Answer these from the reflection on the Nice attack:
1. Which French poet wrote the opening line?
2. How many decades did the Durants spend on their Story of Civilization, and how many volumes does it have?
3. In the quoted words of Gandhi, what do "we but" do?

▸ **PAGE EXCERPT**
===
"Il pleure dans mon coeur comme il pleut sur la ville..."
Those words of French poet Paul Verlaine have touched my soul many times before, but probably never with such exquisite pain as in this aftermath of the massacre in Nice.
My heart goes out to all of the people of France, and really to all the people of this world---a world that is aching, breaking, under the weight of the reality that this demonic attack won't be the last, either abroad or at home.
In times of madness like these, we can't find "reason," a possible way out, or much comfort or consolation, but we try, and we keep up hope, because we have to.
Recently, in searching for words of wisdom, I've been revisiting a small book that fell into my hands a few years ago. (Funny how that happens.) This extraordinary book is Excerpts from The Lessons of History by Will and Ariel Durant, with Foreword and Commentary by Alonzo L. McDonald.
After spending seven decades in research, reflection, and writing their eleven-volume Story of Civilization, The Durants summarized some of their more important findings in in this small book. From a broad perspective, they examine historical tendencies in light of biology, race, character, morals, religion, economics, and war, as well as various forms of government. It is truly fascinating.
One of the many astute observations made in this book concerns repeated revolutions throughout history that raise to power "a new minority with essentially the same instincts as in the old." The authors say, "The only real revolution is in the enlightenment of the mind and the improvement of character, the only real emancipation is individual, and the only real revolutionists are philosophers and saints."
Whether or not you agree with all of their findings, they do provide some sort of real food for the mind as opposed to junk food, devoid of all nutrition, being dished out by too many who happen to have a platform.
I keep going back to the wise words of the great man of Peace, Mohandas Gandhi who said, "We but mirror the world. All the tendencies present in the outer world are to be found in the world of our body. If we could change ourselves, the tendencies in the world would also change...A wonderful thing it is and the source of our happiness. We need not wait to see what others do.”
While we can't change the past and what has already happened, we can work every day on being the change we want to see in the world.
===
▸ **DATA LISTING**
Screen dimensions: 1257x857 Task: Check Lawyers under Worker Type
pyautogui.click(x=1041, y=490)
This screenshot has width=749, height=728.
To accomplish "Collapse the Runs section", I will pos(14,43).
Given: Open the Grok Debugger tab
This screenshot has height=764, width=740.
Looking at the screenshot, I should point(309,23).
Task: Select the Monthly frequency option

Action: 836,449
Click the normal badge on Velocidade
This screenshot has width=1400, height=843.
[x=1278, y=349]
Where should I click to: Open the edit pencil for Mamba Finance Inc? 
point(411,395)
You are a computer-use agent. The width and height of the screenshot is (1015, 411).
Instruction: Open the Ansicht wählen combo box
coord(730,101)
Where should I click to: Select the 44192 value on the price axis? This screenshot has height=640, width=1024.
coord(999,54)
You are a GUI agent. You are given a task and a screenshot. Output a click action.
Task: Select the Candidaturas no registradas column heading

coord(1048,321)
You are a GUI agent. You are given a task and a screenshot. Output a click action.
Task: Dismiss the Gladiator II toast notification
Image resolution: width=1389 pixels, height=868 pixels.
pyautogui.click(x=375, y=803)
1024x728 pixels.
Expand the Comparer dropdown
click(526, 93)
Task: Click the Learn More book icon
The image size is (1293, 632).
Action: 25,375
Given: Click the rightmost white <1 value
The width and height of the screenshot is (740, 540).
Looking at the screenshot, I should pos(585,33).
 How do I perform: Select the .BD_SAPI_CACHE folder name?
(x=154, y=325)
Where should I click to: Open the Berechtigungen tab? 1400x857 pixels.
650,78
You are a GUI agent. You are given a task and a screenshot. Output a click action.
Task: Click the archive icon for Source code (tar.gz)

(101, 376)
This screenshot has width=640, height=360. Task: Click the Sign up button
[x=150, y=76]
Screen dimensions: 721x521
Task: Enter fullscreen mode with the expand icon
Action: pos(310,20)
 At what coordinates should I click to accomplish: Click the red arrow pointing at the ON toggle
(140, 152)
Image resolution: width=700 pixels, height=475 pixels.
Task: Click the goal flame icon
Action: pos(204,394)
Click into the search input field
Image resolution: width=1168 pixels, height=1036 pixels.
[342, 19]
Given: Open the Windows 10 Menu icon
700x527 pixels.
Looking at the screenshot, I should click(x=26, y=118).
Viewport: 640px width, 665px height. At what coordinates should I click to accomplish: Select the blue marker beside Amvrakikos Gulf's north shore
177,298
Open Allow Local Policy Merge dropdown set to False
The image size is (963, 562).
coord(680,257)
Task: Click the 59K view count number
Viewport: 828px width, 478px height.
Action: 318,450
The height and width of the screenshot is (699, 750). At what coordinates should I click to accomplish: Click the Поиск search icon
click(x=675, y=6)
===
▸ **TASK SOLUTION**
1. Paul Verlaine
2. Seven decades; eleven volumes
3. Mirror the world